Exercise requirements - A word-for-word repeat of the records below is what this calls for.

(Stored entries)
::::::::::

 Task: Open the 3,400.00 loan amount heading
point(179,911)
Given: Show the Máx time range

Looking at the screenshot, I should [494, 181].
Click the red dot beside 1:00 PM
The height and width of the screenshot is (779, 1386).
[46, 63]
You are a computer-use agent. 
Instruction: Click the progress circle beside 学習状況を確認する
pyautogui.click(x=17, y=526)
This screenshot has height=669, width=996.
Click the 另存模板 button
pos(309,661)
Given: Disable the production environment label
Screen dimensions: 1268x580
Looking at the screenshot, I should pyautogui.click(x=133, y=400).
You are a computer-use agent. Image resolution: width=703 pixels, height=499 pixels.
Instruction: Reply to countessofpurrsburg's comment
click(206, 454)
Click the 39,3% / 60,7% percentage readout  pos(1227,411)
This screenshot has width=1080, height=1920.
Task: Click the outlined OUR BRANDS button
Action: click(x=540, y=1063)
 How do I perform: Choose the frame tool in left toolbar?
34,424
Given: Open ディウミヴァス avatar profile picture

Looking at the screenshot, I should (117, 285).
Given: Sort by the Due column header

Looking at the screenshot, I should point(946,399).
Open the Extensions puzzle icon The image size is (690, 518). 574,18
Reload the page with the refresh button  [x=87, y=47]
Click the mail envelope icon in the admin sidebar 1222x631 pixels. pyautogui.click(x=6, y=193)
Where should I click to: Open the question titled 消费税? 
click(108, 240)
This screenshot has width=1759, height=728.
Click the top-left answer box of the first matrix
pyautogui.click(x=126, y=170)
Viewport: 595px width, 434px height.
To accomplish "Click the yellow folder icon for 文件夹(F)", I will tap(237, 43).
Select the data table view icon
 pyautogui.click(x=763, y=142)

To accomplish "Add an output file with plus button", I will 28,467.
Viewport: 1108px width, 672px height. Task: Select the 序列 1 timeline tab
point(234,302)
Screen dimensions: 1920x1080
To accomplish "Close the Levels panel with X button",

::::::::::

Solution to this task -
 Task: Open the 3,400.00 loan amount heading
point(179,911)
Given: Show the Máx time range

Looking at the screenshot, I should [494, 181].
Click the red dot beside 1:00 PM
The height and width of the screenshot is (779, 1386).
[46, 63]
You are a computer-use agent. 
Instruction: Click the progress circle beside 学習状況を確認する
pyautogui.click(x=17, y=526)
This screenshot has height=669, width=996.
Click the 另存模板 button
pos(309,661)
Given: Disable the production environment label
Screen dimensions: 1268x580
Looking at the screenshot, I should pyautogui.click(x=133, y=400).
You are a computer-use agent. Image resolution: width=703 pixels, height=499 pixels.
Instruction: Reply to countessofpurrsburg's comment
click(206, 454)
Click the 39,3% / 60,7% percentage readout  pos(1227,411)
This screenshot has width=1080, height=1920.
Task: Click the outlined OUR BRANDS button
Action: click(x=540, y=1063)
 How do I perform: Choose the frame tool in left toolbar?
34,424
Given: Open ディウミヴァス avatar profile picture

Looking at the screenshot, I should (117, 285).
Given: Sort by the Due column header

Looking at the screenshot, I should point(946,399).
Open the Extensions puzzle icon The image size is (690, 518). 574,18
Reload the page with the refresh button  [x=87, y=47]
Click the mail envelope icon in the admin sidebar 1222x631 pixels. pyautogui.click(x=6, y=193)
Where should I click to: Open the question titled 消费税? 
click(108, 240)
This screenshot has width=1759, height=728.
Click the top-left answer box of the first matrix
pyautogui.click(x=126, y=170)
Viewport: 595px width, 434px height.
To accomplish "Click the yellow folder icon for 文件夹(F)", I will tap(237, 43).
Select the data table view icon
 pyautogui.click(x=763, y=142)

To accomplish "Add an output file with plus button", I will 28,467.
Viewport: 1108px width, 672px height. Task: Select the 序列 1 timeline tab
point(234,302)
Screen dimensions: 1920x1080
To accomplish "Close the Levels panel with X button",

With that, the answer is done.